Color mixing: If an artist needs to lighten a color by 20%, how much white paint should be added to 100 mL of the original color?
Scaling artwork: If a 24-inch painting needs to be reduced to 75% of its original size, what will the new dimensions be?

If time allows, introduce these applications:

Discount Calculation:
A store is offering a 25% discount on a $80 jacket. Calculate the discount amount and the final price of the jacket.
Solution:
- Discount amount: 25% of $80 = 0.25 × $80 = $20
- Final price: $80 - $20 = $60
Simple Interest:
If you invest $1000 at a 6% annual interest rate, how much interest will you earn after 2 years?
Solution:
- Interest formula: I = P × r × t (where I = interest, P = principal, r = rate, t = time in years)
- I = $1000 × 0.06 × 2 = $120

Discuss how percentages are crucial in business and finance for calculating discounts, interest rates, profit margins, and tax rates.

Measurement. Show how to use ratio reasoning for measurement unit conversion. This slide show provides a dozen examples of converting measurements using rates:

https://www.media4math.com/library/slideshow/math-examples-measurement-conversion

Example 1: Finding a Percent of a Number

Problem: A store is offering a 25% discount on a jacket that costs $80. How much will the customer save?

Solution:

Convert 25% to a decimal: \[ 25\% = \frac{25}{100} = 0.25 \]
Multiply by the original price: \[ 0.25 \times 80 = 20 \]
Final Answer: The customer will save $20.

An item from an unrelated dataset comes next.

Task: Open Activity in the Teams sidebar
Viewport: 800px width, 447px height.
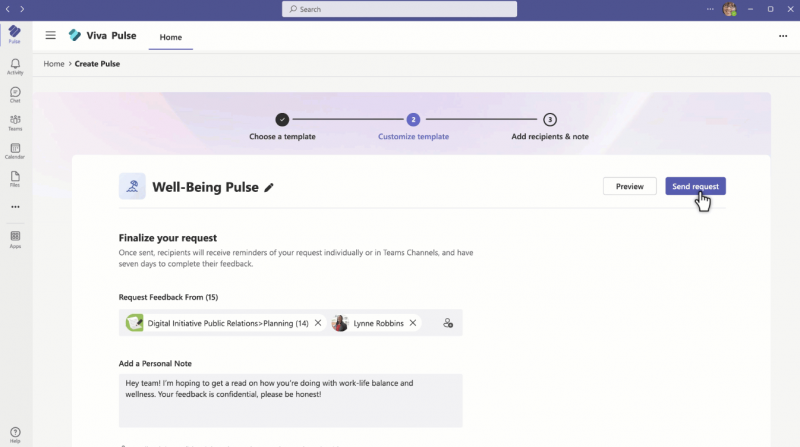Action: point(15,66)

Example 2: Finding What Percent One Number is of Another

Problem: A student answered 18 out of 24 questions correctly on a test. What percent did they get correct?

Solution:

Set up the ratio: \[ \frac{18}{24} \]
Convert to a fraction with a denominator of 100 by setting up a proportion: \[ \frac{18}{24} = \frac{x}{100} \]
Solve for $ x $ by cross-multiplying: \[ 18 \times 100 = 24x \] \[ 1800 = 24x \] \[ x = \frac{1800}{24} = 75 \]
Final Answer: The student got a 75% on the test.

Example 3: Finding the Whole When Given a Part and a Percent

Problem: A restaurant bill includes a tip of $12, which is 20% of the total bill. What was the total bill before the tip?

Solution:

Set up the equation: \[ 0.20 \times \text{Total Bill} = 12 \]
Divide both sides by 0.20: \[ \text{Total Bill} = \frac{12}{0.20} = 60 \]
Final Answer: The total bill before the tip was $60.

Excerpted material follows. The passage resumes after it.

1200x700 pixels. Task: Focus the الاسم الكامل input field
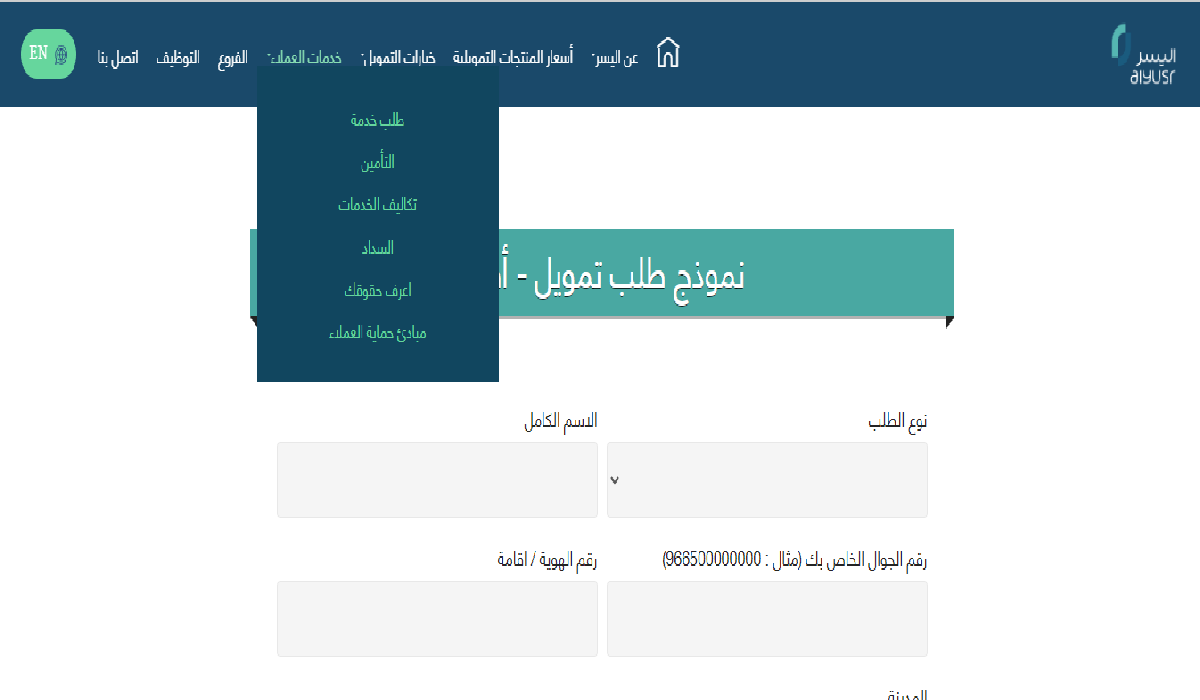[437, 480]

Example 4: Percent Increase

Problem: A laptop originally costs $800. Due to high demand, the price increases by 15%. What is the new price?

Solution:

Calculate the increase: \[ 0.15 \times 800 = 120 \]
Add the increase to the original price: \[ 800 + 120 = 920 \]
Final Answer: The new price of the laptop is $920.

Example 5: Percent Decrease

Problem: A bicycle was originally priced at $500. It is now on sale for 20% off. What is the sale price?

Solution:

Calculate the discount: \[ 0.20 \times 500 = 100 \]
Subtract the discount from the original price: \[ 500 - 100 = 400 \]
Final Answer: The sale price of the bicycle is $400.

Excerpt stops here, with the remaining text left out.